2007/4/29   表参道 月光茶房

   〜月光茶房の音会/鳥待月の二人〜
出演:田村夏樹+大蔵雅彦
 (田村夏樹:tp、大蔵雅彦:as,tubes、吉田隆一:produce)

 月光茶房でのライブ第2回は、ストイックな即興が予想される顔ぶれ。店内奥スペースをステージ、テーブルの上は何も準備されてなかった。
 PA無し、生音勝負。開演時間を10分ほど押し、観客の合間を縫って二人が舞台へ向かう。
 
 まず、極小音の即興。田村夏樹がトランペットを構え、軋み音を搾り出す。高音でかすかに弾き絞る。
 大蔵雅彦はアルト・サックスを横くわえ。マウスピースとリードの隙間へ強く息を吹き、ブレス・ノイズで対抗した。

 しばし同様の音像が続く。田村はミュートをあてて、さらにきつい音に変化。
 大蔵が吹き止め、目を閉じて聞き入る。ところが、二種類のサウンドが聴こえる。大蔵を見ても、音を出す様子はない。
 田村は目を閉じたまま、無造作にトランペットで超ハイトーンをかすかに響かす。
 どうやら吹きながら喉で、声を出しているようだ。ドローン効果の緊迫。

 大蔵は床へ座り、チューブへ持ち替えた。
 二人の発する音にメロディは無い。ビートも拍子も解体され、ひたすらフィルター・ノイズ合戦のごとく。
 かすかな田村の音を邪魔せぬようにか、慎重に大蔵はチューブを手に持つ。ぐうっと息を吹き込み、空気の振動音。

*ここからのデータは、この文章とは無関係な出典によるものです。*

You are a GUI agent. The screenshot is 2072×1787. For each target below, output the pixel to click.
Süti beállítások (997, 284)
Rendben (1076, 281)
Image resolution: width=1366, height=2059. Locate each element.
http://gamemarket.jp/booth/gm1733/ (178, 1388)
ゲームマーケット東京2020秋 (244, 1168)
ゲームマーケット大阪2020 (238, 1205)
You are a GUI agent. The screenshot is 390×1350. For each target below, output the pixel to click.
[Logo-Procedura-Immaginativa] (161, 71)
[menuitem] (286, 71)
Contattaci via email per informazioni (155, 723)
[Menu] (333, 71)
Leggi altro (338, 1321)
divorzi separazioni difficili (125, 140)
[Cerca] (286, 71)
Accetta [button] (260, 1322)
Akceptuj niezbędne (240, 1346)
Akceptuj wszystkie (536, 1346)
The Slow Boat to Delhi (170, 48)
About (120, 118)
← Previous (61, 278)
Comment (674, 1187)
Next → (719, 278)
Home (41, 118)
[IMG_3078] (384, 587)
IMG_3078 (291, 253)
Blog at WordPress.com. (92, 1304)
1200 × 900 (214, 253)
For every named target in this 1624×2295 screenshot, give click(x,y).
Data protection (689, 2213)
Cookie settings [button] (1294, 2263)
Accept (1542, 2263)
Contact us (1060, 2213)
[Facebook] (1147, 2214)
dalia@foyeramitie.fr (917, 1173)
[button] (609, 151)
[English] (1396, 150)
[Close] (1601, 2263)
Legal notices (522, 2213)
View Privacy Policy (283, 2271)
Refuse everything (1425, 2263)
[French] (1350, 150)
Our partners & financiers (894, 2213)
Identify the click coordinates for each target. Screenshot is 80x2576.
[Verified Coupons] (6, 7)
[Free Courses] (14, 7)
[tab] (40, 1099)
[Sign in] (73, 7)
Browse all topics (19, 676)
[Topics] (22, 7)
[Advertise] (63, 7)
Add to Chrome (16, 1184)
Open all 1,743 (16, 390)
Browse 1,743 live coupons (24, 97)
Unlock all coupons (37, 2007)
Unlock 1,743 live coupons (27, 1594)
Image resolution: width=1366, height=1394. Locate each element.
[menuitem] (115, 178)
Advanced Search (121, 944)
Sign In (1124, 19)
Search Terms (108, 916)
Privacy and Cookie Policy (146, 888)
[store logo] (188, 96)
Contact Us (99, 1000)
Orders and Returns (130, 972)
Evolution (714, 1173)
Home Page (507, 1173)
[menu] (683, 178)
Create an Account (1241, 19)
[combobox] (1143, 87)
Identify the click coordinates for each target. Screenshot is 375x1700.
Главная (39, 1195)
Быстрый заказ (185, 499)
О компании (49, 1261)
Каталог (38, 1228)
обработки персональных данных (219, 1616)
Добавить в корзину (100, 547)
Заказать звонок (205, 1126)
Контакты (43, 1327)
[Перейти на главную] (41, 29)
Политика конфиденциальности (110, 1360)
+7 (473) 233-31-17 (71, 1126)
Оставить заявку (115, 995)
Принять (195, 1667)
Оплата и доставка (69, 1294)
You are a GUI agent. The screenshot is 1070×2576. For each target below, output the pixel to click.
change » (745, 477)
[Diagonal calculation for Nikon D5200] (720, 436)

 さらにコーヒーショップのコップで使う、プラスチックのふたをベルの中へ入れた。強く吹く。かたかたとベルの中でふたが揺れた。小さなリズム・ボックス。
 振動のタイミングが気に入らないのか、大蔵は丁寧にふたを触り、タイミングを操作してた。
 
 田村はトランペットを置き、マイクの玩具をかかげる。息を吹き込み、電気変調した持続音を出した。
 床に座ったままの大蔵。ふたは取り去り、ベルへCD−Rやお茶缶の蓋をのせ、振動の音色やサイクルを変えた。
 やがて立ち上がる。大蔵はアルト・サックスを構えた。
 かすかに響くフラジオ。循環呼吸で延々と持続する。まるでサイン波のようだ。

 二人の出す音が、ふっと同時に切れる。
 マイクの玩具を置いた田村は、トランペットを構えた。ミュートをベルへ小刻みにぶつけ、リズムを出すかのごとく。大蔵は再び、どっかり座った。
 チューブを構え、循環呼吸でさまざまな振動音を弾き出す。

 いきおい音像の主導権が田村へ。あくまでも田村はメロディ路線へ行かない。細切れな単音や、超ハイピッチのロング・トーンで厳しく攻める。
 大蔵は額に汗を滲ませて、チューブを吹き続ける。出音は小さいが、かなりの迫力だ。
 すっくと立つ大蔵。再びマウスピース横咥えのブレス・ノイズで応酬。

 ひとしきり田村のパフォーマンスが続いた。
 ふとミュートを手に持ち、田村は床へ座り込んでしまう。ミュートで床をこするようなノイズが、静かに響いた。主導権を大蔵へ渡したか。
 だが大蔵はあえて、持続のパフォーマンスを選択した。身じろぎせず目を閉じたまま、ブレス・ノイズがひたすら続く。
 もしかしたらサイン波・サックスに変わっていたかも。

 やがて田村が立ち上がる。トランペットを構え直し、ハイトーンを一音。
 また一音。静かに、音を重ねる。
 サイン波・サックスの大蔵も、同様にさまざまなフラジオで応える。

 一音ごとのソロ回し。次第にペースが上がり、一音ごとのチェイスに。
 タイミングはあえて交互じゃない。時に二人が同時で吹く。
 田村の音がしっかりと変化した。トランペットのまっとうで大きな轟き。
 あえてメロディは排除し、抽象的なフレーズで組み立てた。

 大蔵はふっと吹き止め、目を閉じて田村の音を聴く。
 田村の音が止んだ。アルト・サックスを構えなおす。口にあて、どのアプローチで行くか考えるように。
 無音。ふっと田村が目を開け、視線で尋ねる。大蔵も視線を合わせ、目で合図。
「いいかな?」
「いいですよね?」
「いいのね?」
「いいですね」
 目線で二人は確認しあった。楽器を下ろし、二人は一礼。

 約1時間のプレイ。予想以上に抽象的な即興の対話だった。
 大蔵がサックスをノイズ・マシンとしてのみ使用したのが意外。あのアプローチでテンションが最後はメロディ合戦をちらと期待したが、それは大蔵の志向じゃないかな。
 二人の熱気がこもり、軽く汗ばむ。

 空気の振動を冷静に操り、パワフルな持続活動で世界を作る大蔵。
 通常とは違う奏法やテクニックで楽器を軋ませ、空気の切り裂きで音楽を奏でた田村。
 二人の手法は出音の類似性と別に、まったくアプローチが違う。互いの個性が明確に出たひとときだった。